The Remuneration Committee comprises David Tang and Craig Brown and meets when appropriate to review and make recommendations on the remuneration arrangements including bonuses and options for the Company’s executive directors and senior staff, ensuring that it reflects their performance and that of the Group. The remuneration and terms of appointment of non-executive directors are set by the Board as a whole.
The Directors are responsible for preparing the Company's financial statements in accordance with applicable law and regulations. Company law requires the Directors to prepare financial statements for each financial year. The Directors have elected to prepare the most recent Group and Company financial statements in accordance with International Financial Reporting Standards (“IFRSs”) as adopted by the European Union and, as regards the Company financial statements, as applied in accordance with the provisions of the Companies Act 2006. Under company law the Directors must not approve the financial statements unless they are satisfied that the financial statements give a true and fair view of the state of affairs of the Group and the Company and of the profit or loss for that period. In preparing the financial statements the Directors are required to:
- select suitable accounting policies and then apply them consistently;
- make judgements and accounting estimates that are reasonable and prudentPrior approval of all capital expenditure;
- state whether applicable IFRSs as adopted by the European Union have been followed subject to any material departures disclosed and explained in the financial statements;
- prepare the financial statements on the going concern basis unless it is inappropriate to presume that the Company will continue in business.
The Directors are responsible for keeping adequate accounting records that are sufficient to disclose with reasonable accuracy the financial position of the Company and the Group and enable the Directors to ensure that the financial statements comply with the Companies Act 2006. The Directors are also responsible for safeguarding the assets of the Company and the Group and hence for taking reasonable steps for the prevention and detection of fraud and other irregularities.
The Directors are responsible for the maintenance and integrity of the corporate and financial information included on the Company’s website.
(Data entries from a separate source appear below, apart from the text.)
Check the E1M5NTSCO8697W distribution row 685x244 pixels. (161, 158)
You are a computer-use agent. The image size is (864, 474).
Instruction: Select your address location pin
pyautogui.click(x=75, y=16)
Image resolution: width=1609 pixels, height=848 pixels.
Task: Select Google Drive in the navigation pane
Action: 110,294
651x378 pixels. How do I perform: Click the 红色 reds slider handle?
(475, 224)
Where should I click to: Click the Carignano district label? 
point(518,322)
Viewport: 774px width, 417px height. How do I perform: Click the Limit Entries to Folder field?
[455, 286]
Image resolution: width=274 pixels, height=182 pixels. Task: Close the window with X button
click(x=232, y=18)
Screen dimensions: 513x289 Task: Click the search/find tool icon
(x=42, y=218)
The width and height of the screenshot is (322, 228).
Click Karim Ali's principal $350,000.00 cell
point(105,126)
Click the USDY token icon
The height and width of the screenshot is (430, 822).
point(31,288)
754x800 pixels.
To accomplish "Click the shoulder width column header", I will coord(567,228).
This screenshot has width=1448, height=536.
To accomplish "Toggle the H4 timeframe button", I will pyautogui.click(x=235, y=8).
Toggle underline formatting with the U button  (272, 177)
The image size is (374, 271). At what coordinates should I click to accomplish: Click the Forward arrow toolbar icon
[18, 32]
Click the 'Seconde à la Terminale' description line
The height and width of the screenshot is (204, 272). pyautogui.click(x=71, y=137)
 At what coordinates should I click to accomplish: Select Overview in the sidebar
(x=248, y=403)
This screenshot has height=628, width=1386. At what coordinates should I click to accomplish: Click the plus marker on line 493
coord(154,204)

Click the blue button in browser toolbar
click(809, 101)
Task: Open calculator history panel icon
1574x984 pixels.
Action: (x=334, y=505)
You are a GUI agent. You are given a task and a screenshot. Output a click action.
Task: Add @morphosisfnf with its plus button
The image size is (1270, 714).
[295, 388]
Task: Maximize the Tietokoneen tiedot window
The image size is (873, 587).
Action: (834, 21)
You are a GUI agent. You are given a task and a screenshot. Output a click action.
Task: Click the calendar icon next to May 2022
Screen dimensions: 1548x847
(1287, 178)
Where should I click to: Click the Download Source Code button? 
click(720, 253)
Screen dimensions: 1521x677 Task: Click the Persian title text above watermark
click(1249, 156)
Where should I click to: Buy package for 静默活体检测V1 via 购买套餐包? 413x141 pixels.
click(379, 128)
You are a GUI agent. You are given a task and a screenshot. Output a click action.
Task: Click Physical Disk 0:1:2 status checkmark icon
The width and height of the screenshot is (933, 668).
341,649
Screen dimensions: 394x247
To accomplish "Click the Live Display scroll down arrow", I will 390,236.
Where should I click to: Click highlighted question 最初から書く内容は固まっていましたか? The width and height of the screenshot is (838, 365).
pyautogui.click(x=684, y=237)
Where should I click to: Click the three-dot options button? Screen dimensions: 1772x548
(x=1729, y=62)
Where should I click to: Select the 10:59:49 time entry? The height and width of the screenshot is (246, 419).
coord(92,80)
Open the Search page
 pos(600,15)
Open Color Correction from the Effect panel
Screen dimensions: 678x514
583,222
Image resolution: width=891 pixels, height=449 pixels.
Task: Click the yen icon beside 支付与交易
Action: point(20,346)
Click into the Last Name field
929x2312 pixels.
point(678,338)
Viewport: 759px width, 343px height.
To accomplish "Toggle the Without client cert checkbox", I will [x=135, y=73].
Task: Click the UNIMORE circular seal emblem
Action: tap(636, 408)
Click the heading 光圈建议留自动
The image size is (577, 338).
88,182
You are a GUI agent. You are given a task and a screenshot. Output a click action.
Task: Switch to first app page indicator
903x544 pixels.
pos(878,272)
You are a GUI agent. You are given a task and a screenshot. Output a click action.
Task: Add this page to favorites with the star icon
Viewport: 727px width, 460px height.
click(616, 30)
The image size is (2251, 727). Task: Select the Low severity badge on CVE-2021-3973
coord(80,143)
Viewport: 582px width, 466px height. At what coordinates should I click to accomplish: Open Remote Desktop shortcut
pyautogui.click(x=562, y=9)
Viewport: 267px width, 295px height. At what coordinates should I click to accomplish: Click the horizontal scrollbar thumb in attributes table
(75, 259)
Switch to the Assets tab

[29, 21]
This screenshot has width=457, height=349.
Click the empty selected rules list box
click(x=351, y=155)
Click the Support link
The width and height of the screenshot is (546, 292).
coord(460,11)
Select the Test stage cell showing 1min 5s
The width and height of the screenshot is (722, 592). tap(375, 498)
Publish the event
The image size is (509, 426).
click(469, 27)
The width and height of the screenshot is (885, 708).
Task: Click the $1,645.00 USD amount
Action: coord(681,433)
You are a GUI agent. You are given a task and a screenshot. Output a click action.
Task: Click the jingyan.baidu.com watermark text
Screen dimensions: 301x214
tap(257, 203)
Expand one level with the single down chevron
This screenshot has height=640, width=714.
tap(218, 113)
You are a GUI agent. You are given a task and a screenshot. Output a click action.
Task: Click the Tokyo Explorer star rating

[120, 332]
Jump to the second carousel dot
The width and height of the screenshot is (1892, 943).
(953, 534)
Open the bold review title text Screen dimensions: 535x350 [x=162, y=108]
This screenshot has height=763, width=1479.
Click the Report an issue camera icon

Legislation in the United Kingdom governing the preparation and dissemination of the financial statements may differ from legislation in other jurisdictions.
The Directors are responsible for the preparation of a half-yearly financial report under AIM Rule 18. Accordingly, the Company and the Group's most recent condensed interim financial statements have been prepared in accordance with IAS 34, Interim Financial Reporting as adopted by the European Union and implemented in the UK. The condensed interim financial statements do not include all of the information required for annual financial statements, and should be read in conjunction with the annual financial statements.